Di dalam Perppu MK yang diterbitkan 17 Oktober 2013 oleh pemerintah disebutkan untuk mendapatkan hakim konstitusi yang makin baik, syarat hakim konstitusi, sesuai Pasal 15 ayat (2) huruf i ditambah, "tidak menjadi anggota partai politik dalam jangka waktu paling singkat 7 (tujuh) tahun sebelum diajukan sebagai calon hakim konstitusi".

Menurut Taufiqurrahman, ketentuan itu jelas menimbulkan konsekuensi yang harus diterima para guru besar berusia relatif tua, yang saat ini masih menjadi kader partai politik.

Dia mencontohkan saat ini ada kader parpol berkompeten yang berusia 60 tahun dan ingin menjadi hakim konstitusi, maka yang bersangkutan harus melepaskan keanggotaannya di partai politik dan menunggu tujuh tahun untuk bisa mencalonkan diri.

Setelah tujuh tahun, maka usia yang bersangkutan menjadi 67 tahun. Otomatis dia tidak layak lagi menjadi calon hakim konstitusi, karena batas usia calon hakim konstitusi adalah 65 tahun.

"Tapi itu konsekuensi yang harus diterima, karena aturan ini bagus sebagai antisipasi konflik kepentingan parpol dengan Hakim MK. Lagi pula MK ini kan pengadilan, maka kalau bisa yang duduk di sana dari elemen ilmuwan," ujarnya.

Ketua Yayasan Lembaga Bantuan Hukum Indonesia (YLBHI) Alvon Kurnia Palma juga sependapat.
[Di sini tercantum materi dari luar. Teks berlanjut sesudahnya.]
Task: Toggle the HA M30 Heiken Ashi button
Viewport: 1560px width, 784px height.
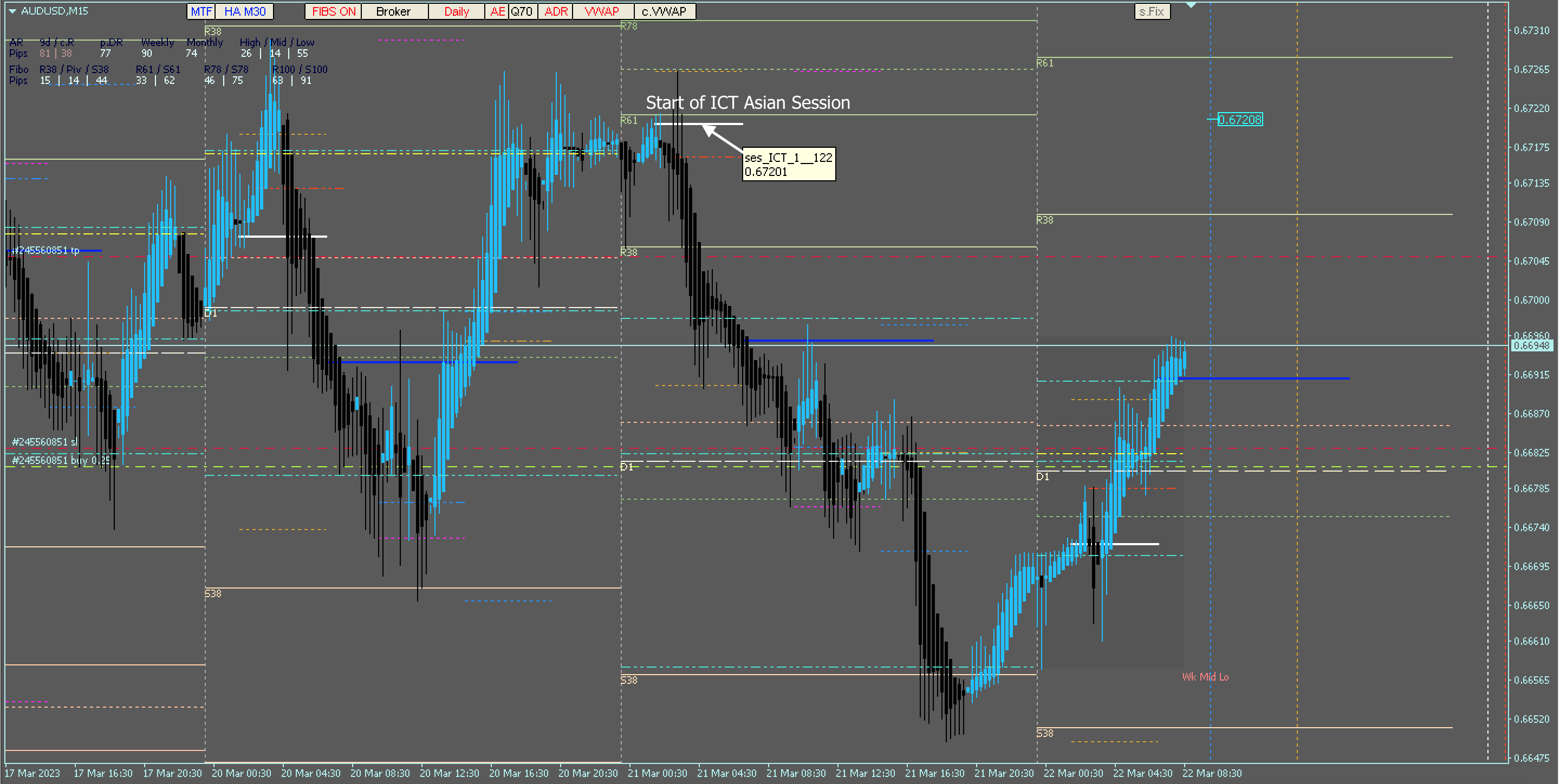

Pertimbangan Alvon, bahwa transaksi politik terkadang dilakukan partai politik, maka seorang calon hakim konstitusi harus dijauhkan dari keterlibatan parpol.

"Calon hakim konstitusi memang harus tidak menjadi anggota parpol selama tujuh tahun. Saya mendukung itu, bukan karena saya membenci parpol, tetapi persoalannya kadang kala transaksi politik dilakukan oleh parpol," kata Alvon.

Sebelumnya, pada Kamis (17/10) malam, di Istana Kepresidenan Yogyakarta, Menko Polhukam Djoko Suyanto membacakan Perppu MK yang ditandatangani Presiden Susilo Bambang Yudhoyono.

Perppu itu berisi tiga substansi utama yakni penambahan persyaratan calon hakim konstitusi, mekanisme pengajuan hakim konstitusi dan perbaikan pengawasan Mahkamah Konstitusi.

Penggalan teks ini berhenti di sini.